Through the Standard Chattered (SC) Mobile App clients can buy or sell local currency government bonds and treasury bills without having to visit a branch to fill in forms.

The clients will also be able to view the list of available securities to be traded through the SC Mobile App for the trading day, see transaction history for previous deals submitted, and learn more about local government bonds trading through educational page.

“We are happy that this launch will go along away in supporting the government quest for financial inclusion,” Standard Chartered Bank Kenya head of wealth management, Paul Njoki said.

The financier now becomes the second entity to launch mobile traded bonds and bills after the Kenyan government launched the world’s first treasury bond in 2015 followed by M-Akiba two years later.

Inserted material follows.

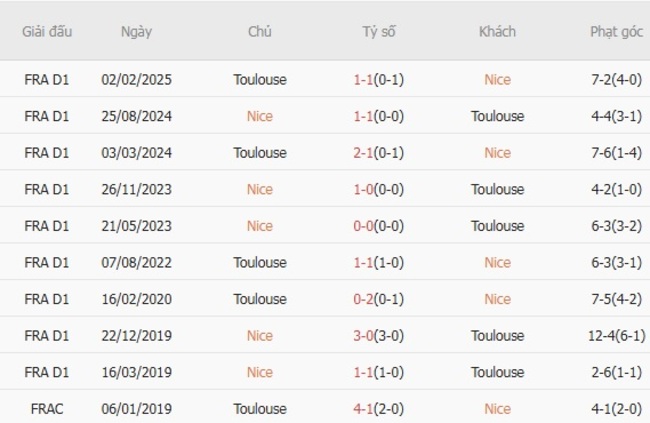This screenshot has width=650, height=423.
Task: Open the 0-2(0-1) score link
Action: [379, 299]
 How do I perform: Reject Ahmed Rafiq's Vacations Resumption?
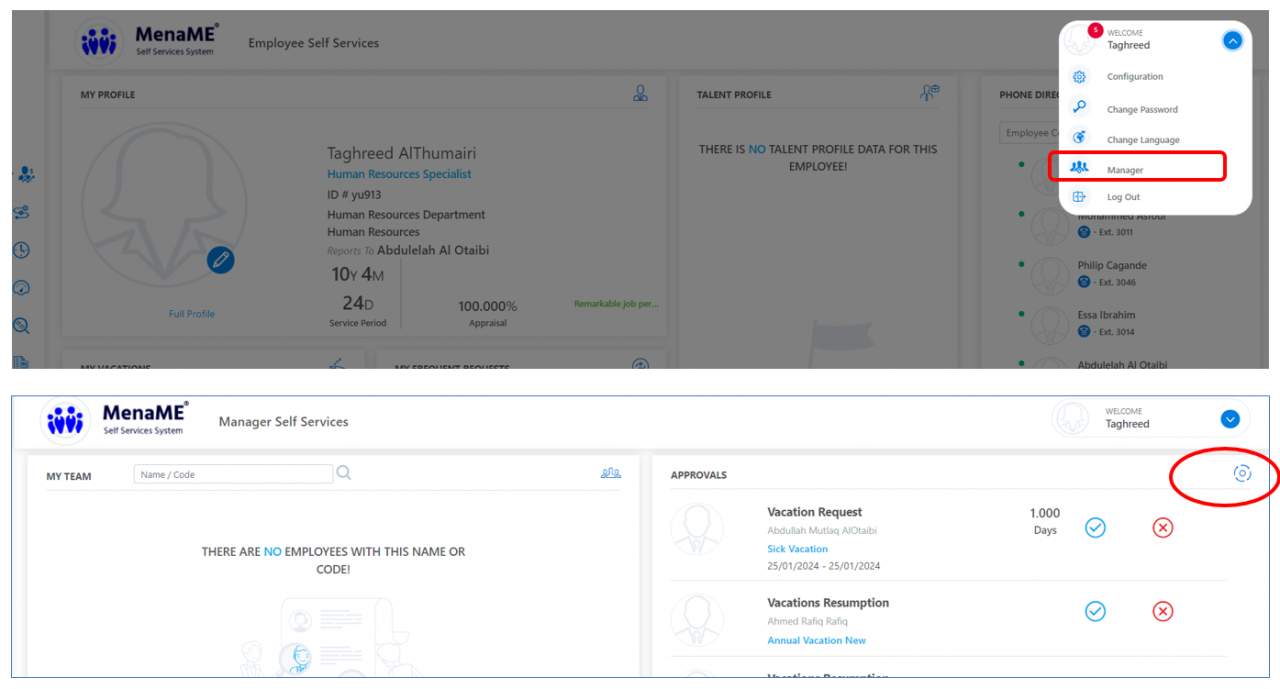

In January, Central Bank of Kenya (CBK) rolled out another mobile-based service dubbed-TMD, which enables users to place applications/bids for Treasury Bills and Treasury Bonds, receive auction results, notifications for payments made, query their CDS accounts, Treasury Bills and Bonds on offer.

The minimum investment amount for the SC Mobile traded bond has a face value of KSh100, 000 (US$1,000) while the maximum one can trade on the app is capped at KSh10 million (US$100,000).

“Client journey is completely paperless for trades less than KSh10 million (US$100,000) and we believe that the minimum amount will appeal to a larger number of clients,” Njoki said.

The lender is betting on the service to grow its wealth management business which contributes a significant part of its non-interest income.

StanChart’s service comes soon after CBK announced its own mobile-based bonds trading platform dubbed Treasury Mobile Direct (TMD).

CBK says its solution makes it easier for investors to process transactions in treasuries of KSh140,000 (US$1,400) and below.

The moves by StanChart and CBK could potentially take investing in bonds and T-bills to the mass market by eliminating the friction in the current market infrastructure.

Retail investors have been applying for the debt instruments on physical forms that are delivered to CBK branches and currency centres.

They have had to contact the CBK to confirm if their applications were successful and the amounts they are to pay.

The CBK platform will now aggregate all these services and others including request of statements and receipt of the cash value of maturing securities.